>> BEGIN

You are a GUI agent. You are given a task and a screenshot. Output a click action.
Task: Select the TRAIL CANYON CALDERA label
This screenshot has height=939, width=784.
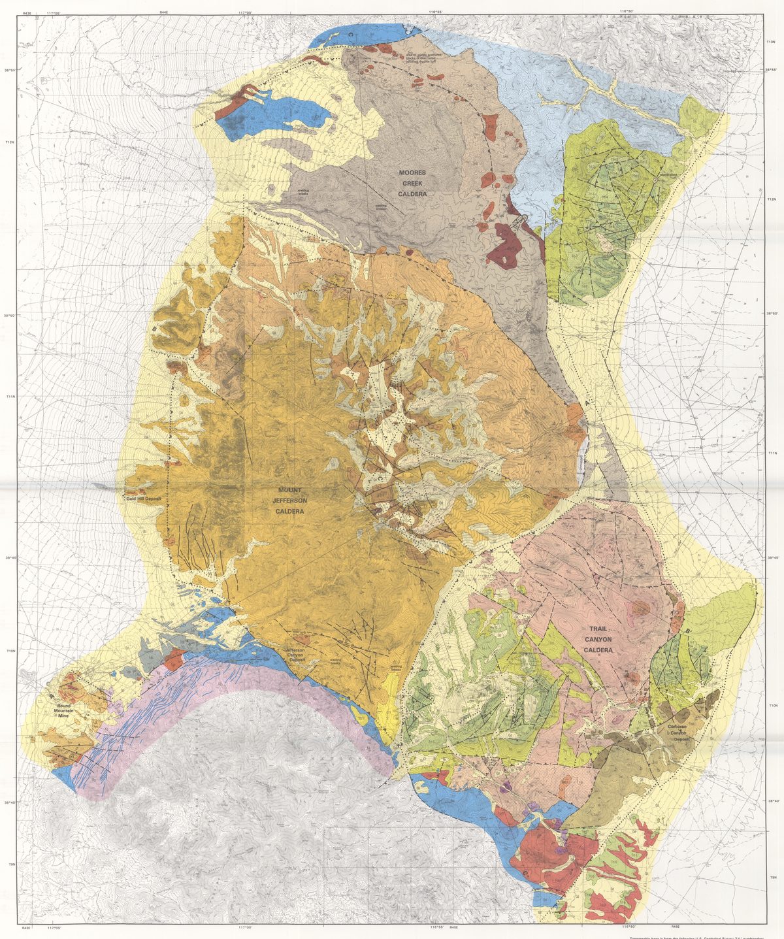[598, 640]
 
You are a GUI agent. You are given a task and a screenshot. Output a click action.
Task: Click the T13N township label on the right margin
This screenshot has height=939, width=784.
[771, 41]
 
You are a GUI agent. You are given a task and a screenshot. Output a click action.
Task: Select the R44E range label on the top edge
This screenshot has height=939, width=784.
[164, 12]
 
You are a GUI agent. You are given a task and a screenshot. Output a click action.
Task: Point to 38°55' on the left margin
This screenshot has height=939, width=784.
[10, 71]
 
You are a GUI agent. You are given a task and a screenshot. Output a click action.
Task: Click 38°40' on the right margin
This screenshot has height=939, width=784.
[773, 802]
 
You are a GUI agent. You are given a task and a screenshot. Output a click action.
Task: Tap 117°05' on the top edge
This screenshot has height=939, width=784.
[54, 12]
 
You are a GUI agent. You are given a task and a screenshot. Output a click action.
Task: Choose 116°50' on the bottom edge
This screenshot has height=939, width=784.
[629, 927]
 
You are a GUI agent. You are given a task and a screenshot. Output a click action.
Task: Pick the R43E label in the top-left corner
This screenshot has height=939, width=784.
[26, 12]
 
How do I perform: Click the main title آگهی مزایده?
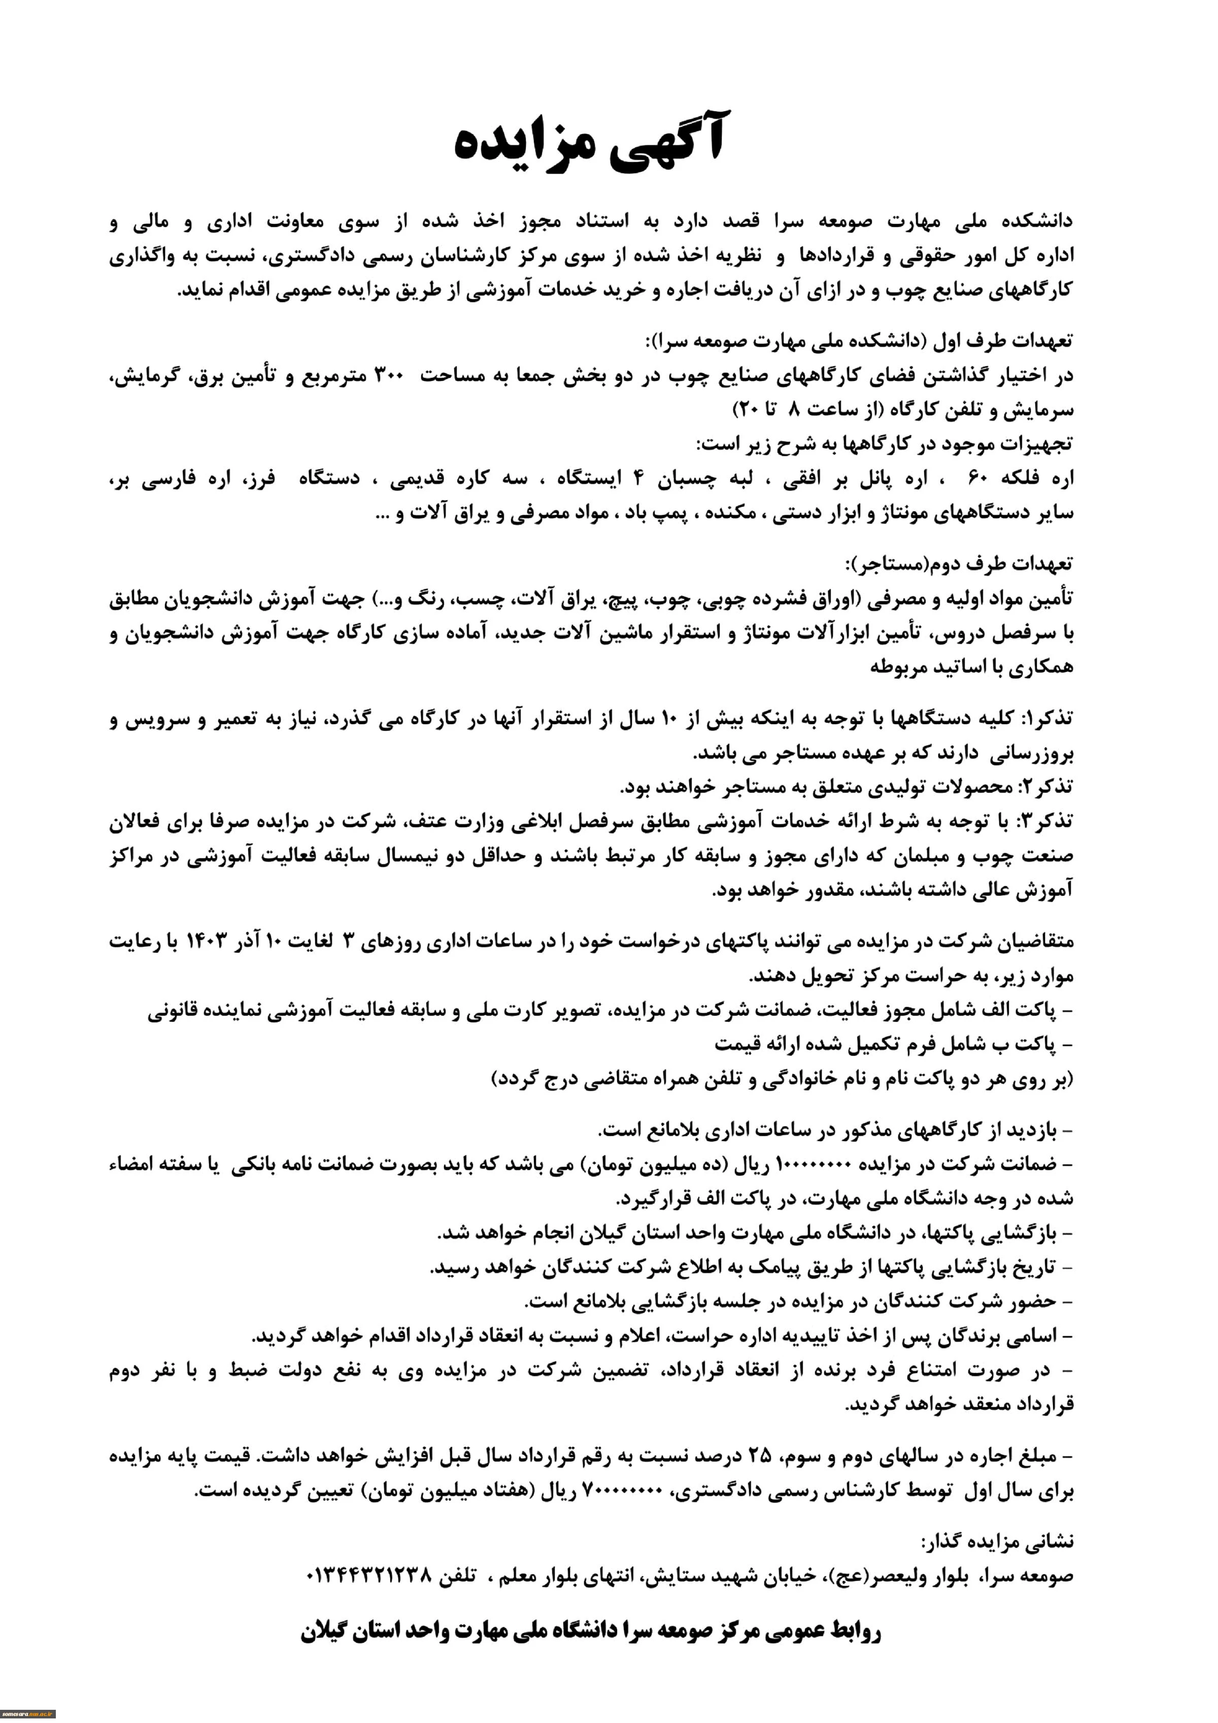[589, 143]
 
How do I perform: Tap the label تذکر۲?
[1046, 787]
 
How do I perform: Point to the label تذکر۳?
[1046, 822]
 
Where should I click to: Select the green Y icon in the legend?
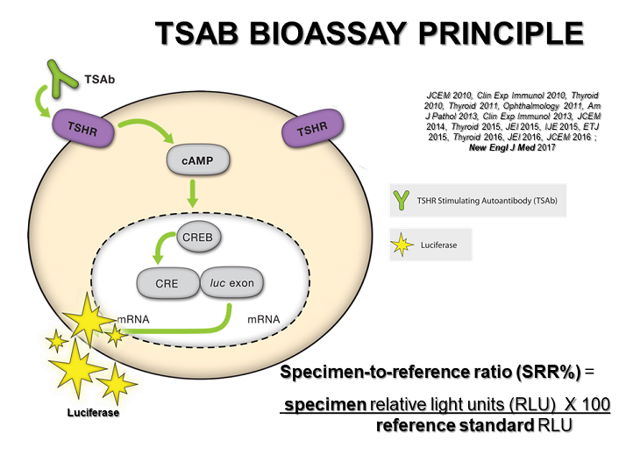(x=402, y=200)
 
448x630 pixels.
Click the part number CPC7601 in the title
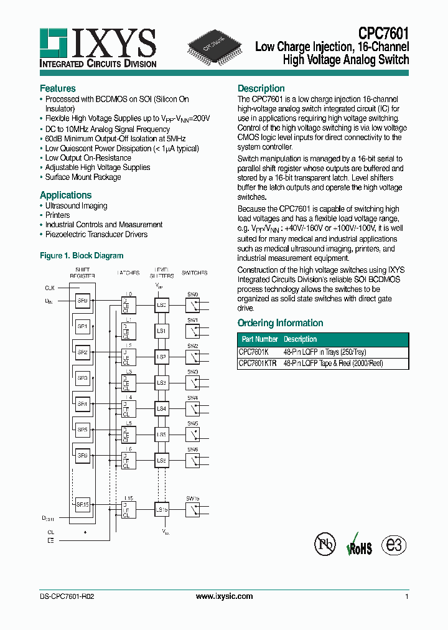(383, 33)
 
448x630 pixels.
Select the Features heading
(58, 88)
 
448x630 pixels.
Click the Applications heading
(65, 195)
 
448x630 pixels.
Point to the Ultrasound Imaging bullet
(76, 206)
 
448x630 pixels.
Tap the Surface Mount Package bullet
(83, 177)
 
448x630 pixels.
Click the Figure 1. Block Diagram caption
(82, 256)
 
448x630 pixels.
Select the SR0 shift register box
(83, 299)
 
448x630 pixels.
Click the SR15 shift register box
(83, 505)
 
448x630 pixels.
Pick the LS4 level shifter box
(161, 408)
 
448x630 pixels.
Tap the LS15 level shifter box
(161, 510)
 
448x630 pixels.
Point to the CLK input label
(50, 288)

>> END

* **Set exercise**
Please report how many lines in the items above contain the string "perform", with case counting, and give only the number.

* **Output below**
3